Final Goods include:

  • Goods purchased by consumer households as they are meant for final consumption (like milk purchased by households).
  • Goods purchased by firms for capital formation or investment (like machinery purchased by a firm).

It must be noted that final goods are neither resold nor used for any further transformation in the process of production.

Intermediate goods Raw materials, power, fuels etc. used by the producers for further production of final goods and services are also called intermediate goods. Example: Wheat flour is an intermediate good in the production of bread in the bakery.

Intermediate Goods include:

  • Goods purchased for resale (like milk purchased by a Dairy Shop).
  • Goods used for further production (like milk used for making sweets).

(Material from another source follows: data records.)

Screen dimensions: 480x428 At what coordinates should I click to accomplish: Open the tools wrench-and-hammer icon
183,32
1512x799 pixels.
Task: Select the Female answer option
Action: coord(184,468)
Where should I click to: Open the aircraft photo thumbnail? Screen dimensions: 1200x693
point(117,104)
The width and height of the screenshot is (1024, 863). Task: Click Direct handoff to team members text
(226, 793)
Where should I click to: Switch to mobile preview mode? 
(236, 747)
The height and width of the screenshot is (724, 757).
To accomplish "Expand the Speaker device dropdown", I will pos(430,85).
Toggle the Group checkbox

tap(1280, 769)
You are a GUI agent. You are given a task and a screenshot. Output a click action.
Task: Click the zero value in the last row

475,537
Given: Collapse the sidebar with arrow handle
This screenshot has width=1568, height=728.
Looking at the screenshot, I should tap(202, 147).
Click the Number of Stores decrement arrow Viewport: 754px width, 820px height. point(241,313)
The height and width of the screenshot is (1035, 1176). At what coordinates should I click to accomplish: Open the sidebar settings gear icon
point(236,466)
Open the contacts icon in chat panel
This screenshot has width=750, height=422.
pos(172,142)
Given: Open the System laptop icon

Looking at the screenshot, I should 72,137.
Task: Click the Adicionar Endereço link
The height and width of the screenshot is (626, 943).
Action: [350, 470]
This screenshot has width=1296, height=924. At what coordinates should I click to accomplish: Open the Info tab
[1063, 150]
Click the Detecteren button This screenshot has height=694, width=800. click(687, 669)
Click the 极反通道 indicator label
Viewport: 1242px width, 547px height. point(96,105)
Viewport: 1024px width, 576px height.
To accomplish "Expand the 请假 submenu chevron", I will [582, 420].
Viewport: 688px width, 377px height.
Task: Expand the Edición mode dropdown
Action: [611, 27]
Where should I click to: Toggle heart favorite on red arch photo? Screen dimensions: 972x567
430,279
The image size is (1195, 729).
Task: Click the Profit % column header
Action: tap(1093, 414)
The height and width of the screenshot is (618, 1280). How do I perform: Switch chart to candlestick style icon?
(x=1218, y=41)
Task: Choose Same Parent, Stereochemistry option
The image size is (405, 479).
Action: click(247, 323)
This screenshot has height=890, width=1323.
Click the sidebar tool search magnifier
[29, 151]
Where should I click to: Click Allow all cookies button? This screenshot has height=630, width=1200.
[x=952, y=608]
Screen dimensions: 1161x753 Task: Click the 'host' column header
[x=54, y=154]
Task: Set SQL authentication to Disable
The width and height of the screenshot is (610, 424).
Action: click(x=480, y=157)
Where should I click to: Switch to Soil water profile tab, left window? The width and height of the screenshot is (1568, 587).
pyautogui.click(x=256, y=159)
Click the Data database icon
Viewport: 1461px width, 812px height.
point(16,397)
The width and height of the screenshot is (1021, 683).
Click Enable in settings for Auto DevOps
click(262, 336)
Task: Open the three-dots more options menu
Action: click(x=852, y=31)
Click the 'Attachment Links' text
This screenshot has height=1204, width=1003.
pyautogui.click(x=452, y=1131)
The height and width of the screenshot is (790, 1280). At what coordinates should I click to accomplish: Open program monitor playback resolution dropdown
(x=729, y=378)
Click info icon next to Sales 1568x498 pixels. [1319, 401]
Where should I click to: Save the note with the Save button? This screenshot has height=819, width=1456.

How to Classify Goods as: Intermediate Goods and Final Goods:

The distinction between intermediate goods and final goods is made on the basis of the use of product and not on the basis of product itself. A commodity can be an intermediate good as well as a final good, depending upon its nature of use.

For Example:

  • Sugar is an intermediate good when it is used for making sweets by a sweet shop owner who sells sweets. However, if it is used by the consumers, then it becomes a final good.
  • Similarly, milk is an intermediate good when it used in dairy shops for resale. However, it becomes a final good when it is used by the households.